--- START ---
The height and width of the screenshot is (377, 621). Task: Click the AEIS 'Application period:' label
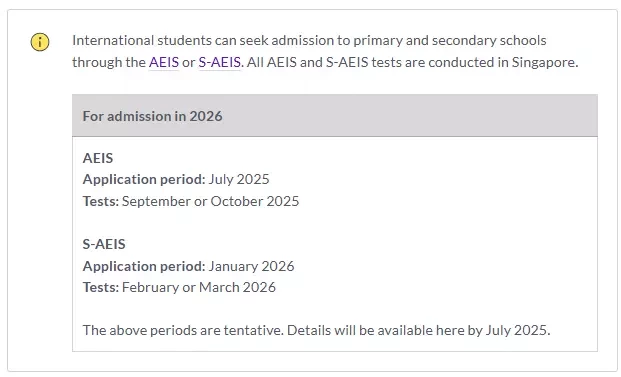144,179
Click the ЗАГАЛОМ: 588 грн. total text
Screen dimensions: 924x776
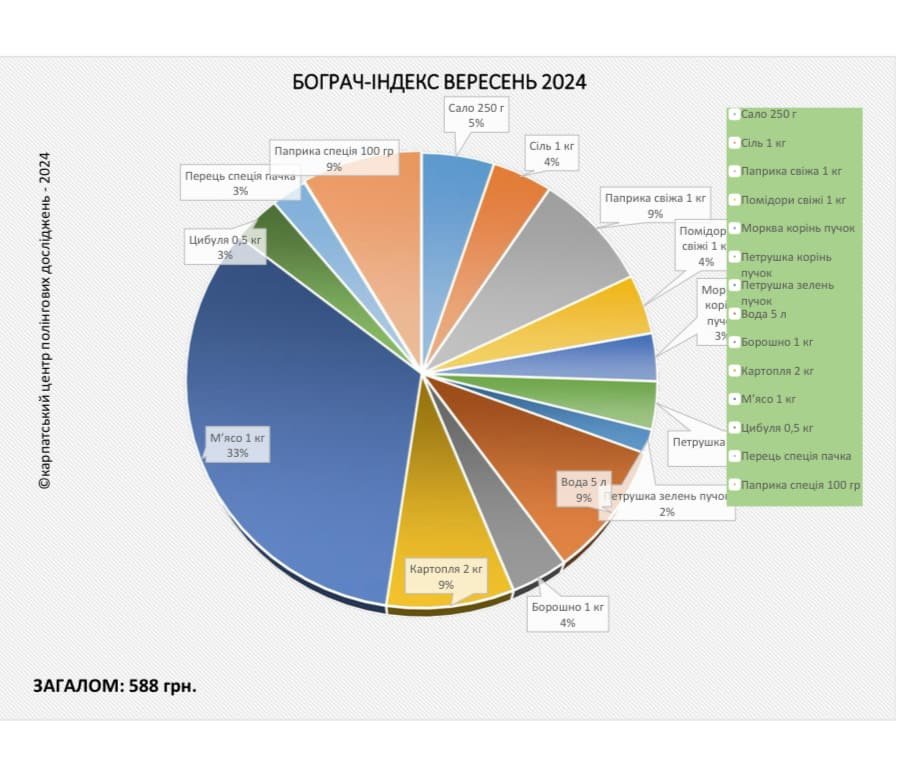coord(115,686)
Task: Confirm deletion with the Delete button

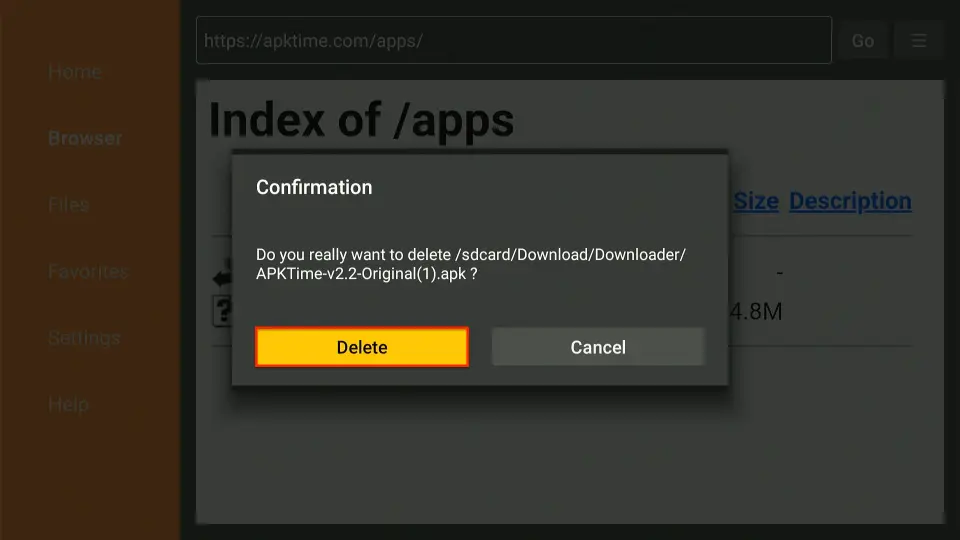Action: pos(362,347)
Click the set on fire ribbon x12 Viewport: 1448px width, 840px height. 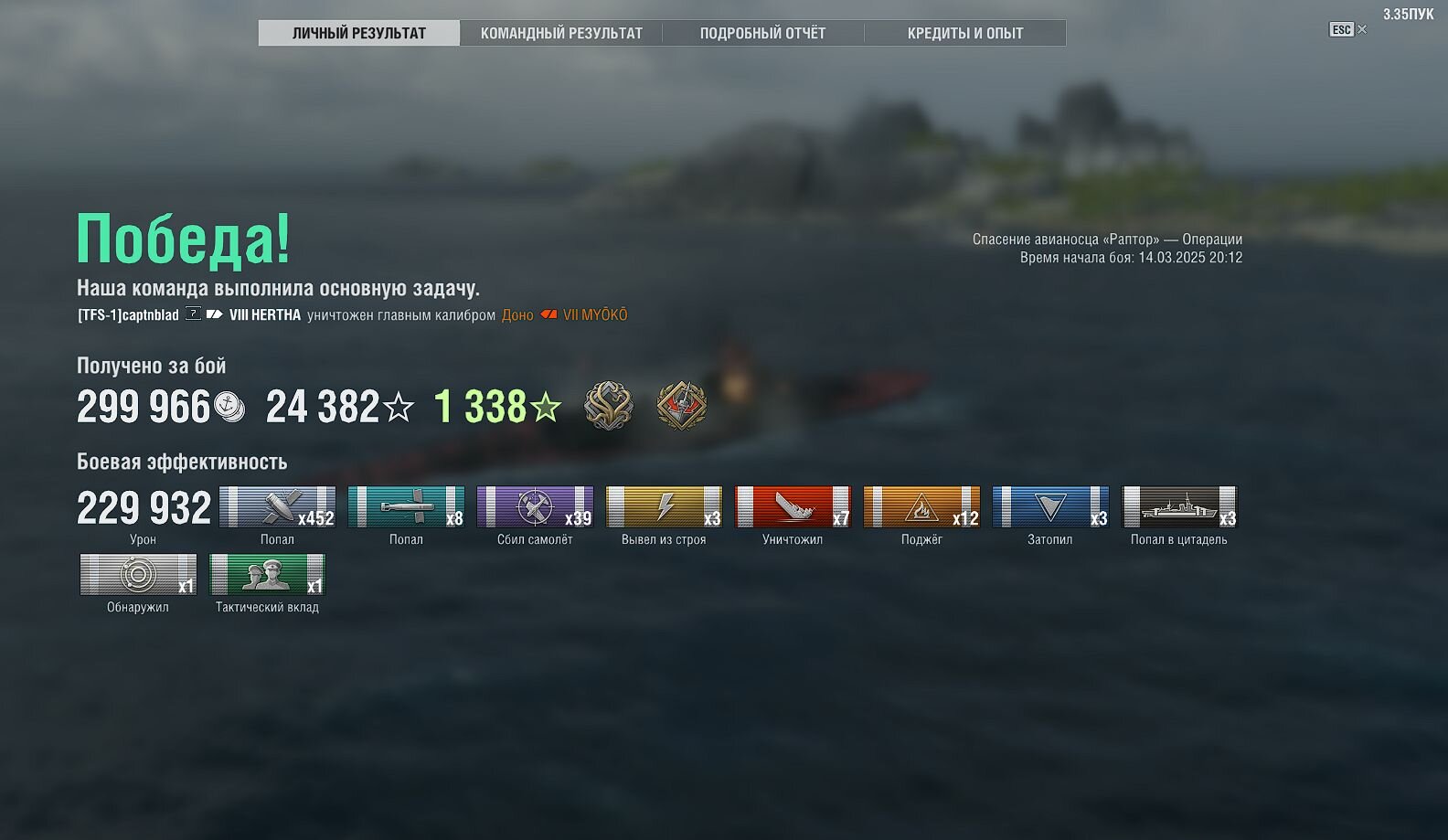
--- END ---
→ **Task details**
A word-for-word copy of the entries above is what is needed, without any images.

→ **Completed exercise**
The height and width of the screenshot is (377, 621). Task: Click the AEIS 'Application period:' label
144,179
Click the ЗАГАЛОМ: 588 грн. total text
Screen dimensions: 924x776
coord(115,686)
Task: Confirm deletion with the Delete button

Action: pos(362,347)
Click the set on fire ribbon x12 Viewport: 1448px width, 840px height. 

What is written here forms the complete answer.